### [EXERCISE PROMPT]
All entries are to be given again verbatim.

Saved data entries
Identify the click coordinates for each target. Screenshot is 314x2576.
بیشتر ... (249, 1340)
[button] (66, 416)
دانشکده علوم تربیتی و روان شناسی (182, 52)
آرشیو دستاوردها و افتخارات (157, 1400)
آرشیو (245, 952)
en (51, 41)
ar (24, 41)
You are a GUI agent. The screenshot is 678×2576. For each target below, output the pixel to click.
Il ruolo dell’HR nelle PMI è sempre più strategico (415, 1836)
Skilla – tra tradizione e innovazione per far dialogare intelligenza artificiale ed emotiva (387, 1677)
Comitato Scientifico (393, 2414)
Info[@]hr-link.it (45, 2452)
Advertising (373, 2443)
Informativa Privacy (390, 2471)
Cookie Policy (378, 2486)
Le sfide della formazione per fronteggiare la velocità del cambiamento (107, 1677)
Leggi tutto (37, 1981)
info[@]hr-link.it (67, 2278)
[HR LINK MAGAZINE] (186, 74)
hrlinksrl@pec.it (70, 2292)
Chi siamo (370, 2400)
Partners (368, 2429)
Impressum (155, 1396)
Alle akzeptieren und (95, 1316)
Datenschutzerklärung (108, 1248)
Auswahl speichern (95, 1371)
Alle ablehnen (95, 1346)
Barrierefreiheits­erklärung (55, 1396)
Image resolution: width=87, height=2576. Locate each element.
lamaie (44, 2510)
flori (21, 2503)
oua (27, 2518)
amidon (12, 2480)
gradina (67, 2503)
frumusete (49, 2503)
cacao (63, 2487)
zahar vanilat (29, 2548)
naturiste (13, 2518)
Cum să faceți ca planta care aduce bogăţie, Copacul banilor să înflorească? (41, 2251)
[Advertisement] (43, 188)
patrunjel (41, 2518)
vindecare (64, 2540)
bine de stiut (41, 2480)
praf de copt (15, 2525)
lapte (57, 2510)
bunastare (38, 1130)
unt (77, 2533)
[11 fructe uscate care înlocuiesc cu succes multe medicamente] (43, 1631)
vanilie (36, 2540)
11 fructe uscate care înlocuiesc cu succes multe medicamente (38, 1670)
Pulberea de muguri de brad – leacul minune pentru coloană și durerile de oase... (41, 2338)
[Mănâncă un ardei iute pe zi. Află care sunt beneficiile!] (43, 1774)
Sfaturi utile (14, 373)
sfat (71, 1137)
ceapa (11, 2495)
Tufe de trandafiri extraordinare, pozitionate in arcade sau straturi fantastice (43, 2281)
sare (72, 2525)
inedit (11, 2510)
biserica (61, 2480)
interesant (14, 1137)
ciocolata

### [RESULT FOR THIS TASK]
Identify the click coordinates for each target. Screenshot is 314x2576.
بیشتر ... (249, 1340)
[button] (66, 416)
دانشکده علوم تربیتی و روان شناسی (182, 52)
آرشیو دستاوردها و افتخارات (157, 1400)
آرشیو (245, 952)
en (51, 41)
ar (24, 41)
You are a GUI agent. The screenshot is 678×2576. For each target below, output the pixel to click.
Il ruolo dell’HR nelle PMI è sempre più strategico (415, 1836)
Skilla – tra tradizione e innovazione per far dialogare intelligenza artificiale ed emotiva (387, 1677)
Comitato Scientifico (393, 2414)
Info[@]hr-link.it (45, 2452)
Advertising (373, 2443)
Informativa Privacy (390, 2471)
Cookie Policy (378, 2486)
Le sfide della formazione per fronteggiare la velocità del cambiamento (107, 1677)
Leggi tutto (37, 1981)
info[@]hr-link.it (67, 2278)
[HR LINK MAGAZINE] (186, 74)
hrlinksrl@pec.it (70, 2292)
Chi siamo (370, 2400)
Partners (368, 2429)
Impressum (155, 1396)
Alle akzeptieren und (95, 1316)
Datenschutzerklärung (108, 1248)
Auswahl speichern (95, 1371)
Alle ablehnen (95, 1346)
Barrierefreiheits­erklärung (55, 1396)
Image resolution: width=87, height=2576. Locate each element.
lamaie (44, 2510)
flori (21, 2503)
oua (27, 2518)
amidon (12, 2480)
gradina (67, 2503)
frumusete (49, 2503)
cacao (63, 2487)
zahar vanilat (29, 2548)
naturiste (13, 2518)
Cum să faceți ca planta care aduce bogăţie, Copacul banilor să înflorească? (41, 2251)
[Advertisement] (43, 188)
patrunjel (41, 2518)
vindecare (64, 2540)
bine de stiut (41, 2480)
praf de copt (15, 2525)
lapte (57, 2510)
bunastare (38, 1130)
unt (77, 2533)
[11 fructe uscate care înlocuiesc cu succes multe medicamente] (43, 1631)
vanilie (36, 2540)
11 fructe uscate care înlocuiesc cu succes multe medicamente (38, 1670)
Pulberea de muguri de brad – leacul minune pentru coloană și durerile de oase... (41, 2338)
[Mănâncă un ardei iute pe zi. Află care sunt beneficiile!] (43, 1774)
Sfaturi utile (14, 373)
sfat (71, 1137)
ceapa (11, 2495)
Tufe de trandafiri extraordinare, pozitionate in arcade sau straturi fantastice (43, 2281)
sare (72, 2525)
inedit (11, 2510)
biserica (61, 2480)
interesant (14, 1137)
ciocolata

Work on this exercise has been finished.